Secondo il celeberrimo pensatore, l’uomo è l’essere despecializzato per eccellenza ed “è capace di tutto e di niente, partecipa a tutte le forze dell’universo, è un microcosmo dotato di tutte le possibilità, di tutte le plasticità”. Tale tasso di generalità quasi simile a quello dell’ameba dei primi esseri viventi indifferenziati, è  stato rafforzato e sviluppato grazie  alle  potenzialità straordinarie insite nella mano e nel cervello. Questa è la chiave di volta individuata da Morin: la prodigiosa dialettica  mano-cervello-parola, ha fatto si che l’uomo esplicasse le sue determinazioni sul mondo esterno, plasmando l’ambiente per impossessarsene. Il genere umano è permeato dalla propria soggettività. Tale modo di essere è talmente urgente e stentoreo che fin dall’inizio dei tempi l’individuo ha sentito il bisogno di rimarcarlo. Come? Attraverso l’omicidio, che secondo Freud testimonia l’atto di origine dell’umanità, ovvero il desiderio di affermare il proprio io attraverso la distruzione di altre individualità. Appare evidente che un evento come la morte che porta all’annientamento della persona, sia percepita come annichilente.

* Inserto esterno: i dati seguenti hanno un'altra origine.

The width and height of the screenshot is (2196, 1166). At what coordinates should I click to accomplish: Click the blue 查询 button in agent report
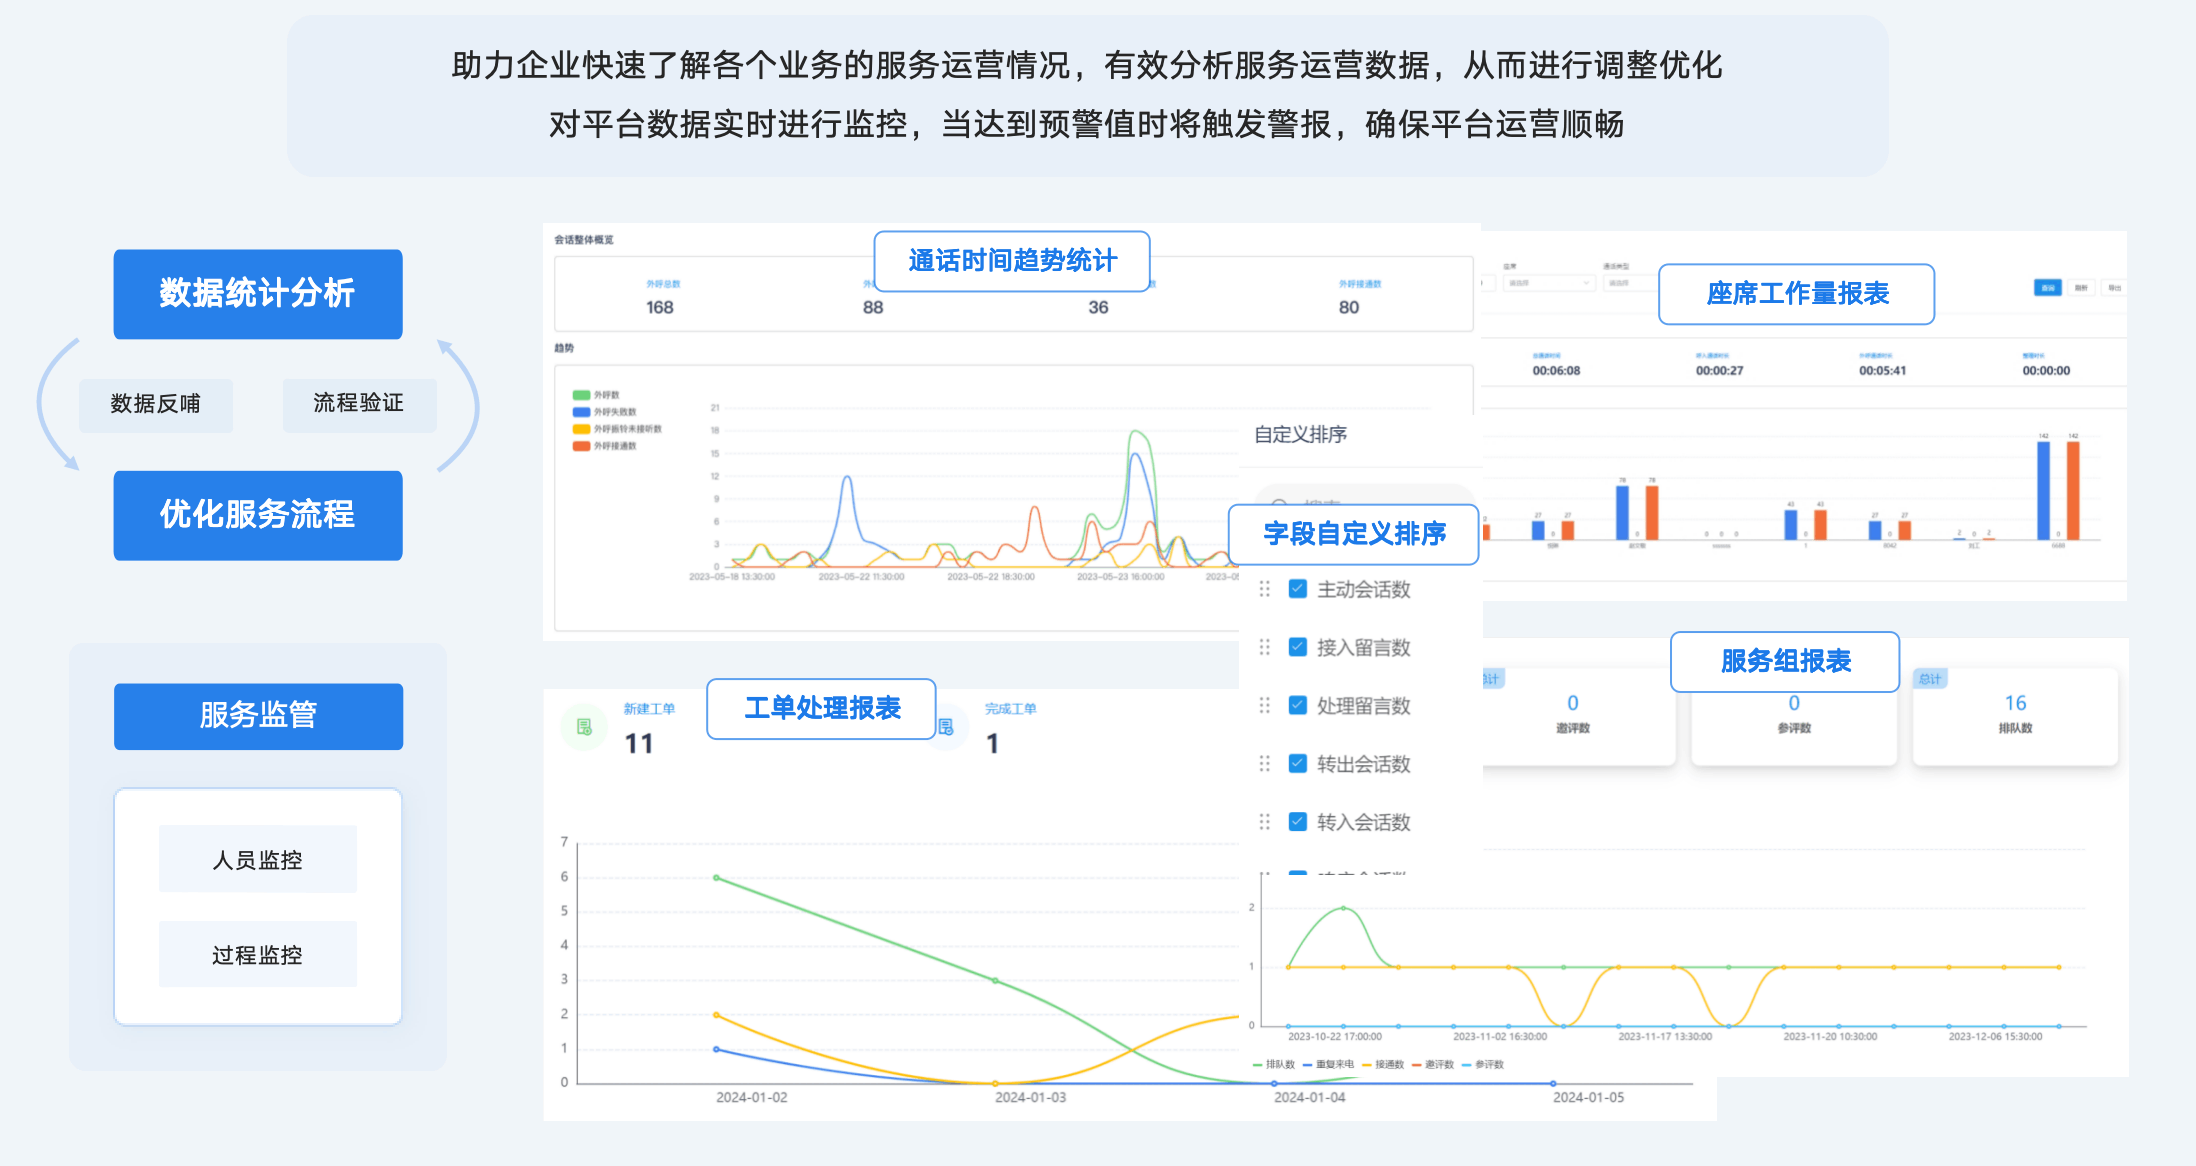[2047, 288]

Per superare questa afflizione sussistono diversi metodi: la negazione, “non si può guardare in faccia né il sole né la morte”, si può tentare cioè di metterla tra parentesi, di dimenticarsene, ma quando si è costretti ad affrontarla, si possono creare gli alibi più confortevoli, come la religione o la credenza nell’immortalità, ovvero l’eidolon, il doppio. E non è proprio l’ombra la prima acquisizione di se stessi? L’ombra è il doppio, un essere che si dissocia dall’uomo mentre quest’ultimo dorme, e continua e vegliare sui suoi  sogni. L’ombra altro non è che l’individualità che trionfa sulla vita e sulla morte.

Se ci si avvicina a questo saggio per ottenere delle risposte, si commette un errore grossolano. Sostanzialmente L’Uomo e la Morte è un attento studio clinico sulla sintomatologia della razza umana, innanzi alle proprie paure ed aporie.